- Born: March 26, 1978 (age 48) Cuba
- Occupation: Model
- Height: 1.68 m (5 ft 6 in)
- Spouse: Michael Jordan ​ ​(m. 2013)​
- Children: 2

= Yvette Prieto =

American model

Yvette Prieto (born March 26, 1978) is a Cuban-American model. She has modeled for designer Alexander Wang and appeared in the documentary Cuba: An Island Apart as herself.

==Early life==
Yvette Prieto was born on March 26, 1978, in Cuba to Carlos and Maria Prieto. She grew up in Miami, Florida.

==Personal life==
Yvette dated Julio Iglesias Jr. in the early 2000s. In addition to modeling, she worked for her parents' company, at a hospital, and in real estate.

Yvette met basketball legend Michael Jordan while at a Miami nightclub in 2008. They moved in together in 2009 and were engaged over Christmas in 2011. Prieto married Jordan on April 27, 2013, at the Episcopal Church of Bethesda-by-the-Sea.
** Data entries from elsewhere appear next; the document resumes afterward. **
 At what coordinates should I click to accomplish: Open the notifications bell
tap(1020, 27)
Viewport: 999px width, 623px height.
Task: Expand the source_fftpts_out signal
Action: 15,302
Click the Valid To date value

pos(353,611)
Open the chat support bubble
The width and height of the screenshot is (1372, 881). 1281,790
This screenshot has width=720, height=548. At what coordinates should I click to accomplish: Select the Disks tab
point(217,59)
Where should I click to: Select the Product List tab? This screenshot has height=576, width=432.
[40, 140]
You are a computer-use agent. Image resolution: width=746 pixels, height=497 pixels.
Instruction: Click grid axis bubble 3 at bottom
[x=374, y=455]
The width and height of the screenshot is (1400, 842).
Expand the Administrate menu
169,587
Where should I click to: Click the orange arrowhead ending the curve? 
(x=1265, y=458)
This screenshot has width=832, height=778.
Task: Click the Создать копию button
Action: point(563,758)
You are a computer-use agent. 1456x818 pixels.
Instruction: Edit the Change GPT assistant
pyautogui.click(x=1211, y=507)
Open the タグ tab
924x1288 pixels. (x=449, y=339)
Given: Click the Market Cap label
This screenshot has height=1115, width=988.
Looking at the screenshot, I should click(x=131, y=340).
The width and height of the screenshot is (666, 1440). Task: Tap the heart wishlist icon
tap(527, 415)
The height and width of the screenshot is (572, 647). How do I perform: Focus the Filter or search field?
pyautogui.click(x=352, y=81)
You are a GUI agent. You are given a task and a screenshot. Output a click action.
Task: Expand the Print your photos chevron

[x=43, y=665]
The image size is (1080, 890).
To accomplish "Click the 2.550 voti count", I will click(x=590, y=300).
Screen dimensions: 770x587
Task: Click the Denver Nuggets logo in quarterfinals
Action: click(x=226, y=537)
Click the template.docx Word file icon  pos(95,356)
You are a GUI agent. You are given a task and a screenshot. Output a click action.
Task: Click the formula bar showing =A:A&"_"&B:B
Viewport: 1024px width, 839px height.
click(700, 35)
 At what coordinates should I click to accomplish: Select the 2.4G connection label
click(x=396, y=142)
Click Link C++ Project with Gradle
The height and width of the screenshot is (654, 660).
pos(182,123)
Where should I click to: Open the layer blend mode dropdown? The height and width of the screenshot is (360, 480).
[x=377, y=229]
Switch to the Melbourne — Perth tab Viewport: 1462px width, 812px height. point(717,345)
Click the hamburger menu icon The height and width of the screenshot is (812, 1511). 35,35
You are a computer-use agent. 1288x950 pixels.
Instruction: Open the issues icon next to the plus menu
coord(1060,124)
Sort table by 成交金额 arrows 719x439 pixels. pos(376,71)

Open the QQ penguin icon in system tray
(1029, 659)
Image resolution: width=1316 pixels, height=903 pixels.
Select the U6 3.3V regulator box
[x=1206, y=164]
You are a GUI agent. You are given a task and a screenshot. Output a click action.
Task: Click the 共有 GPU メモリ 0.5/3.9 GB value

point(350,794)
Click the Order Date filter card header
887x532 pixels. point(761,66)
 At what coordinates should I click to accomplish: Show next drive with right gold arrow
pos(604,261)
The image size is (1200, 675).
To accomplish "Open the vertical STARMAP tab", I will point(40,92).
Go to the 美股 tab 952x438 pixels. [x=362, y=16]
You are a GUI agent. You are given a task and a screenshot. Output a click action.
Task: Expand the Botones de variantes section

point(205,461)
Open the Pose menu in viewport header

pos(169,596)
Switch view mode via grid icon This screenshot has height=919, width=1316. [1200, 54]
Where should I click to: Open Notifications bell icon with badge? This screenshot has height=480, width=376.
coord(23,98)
Her wedding gown was designed by J'Aton Couture; celebrities Usher and Robin Thicke sang at the reception. She gave birth to twin daughters on February 9, 2014. Yvette is stepmother to Jordan's three children from his previous marriage to Juanita Vanoy.

Yvette's brother, Carlos Prieto, runs a sneaker store in Miami.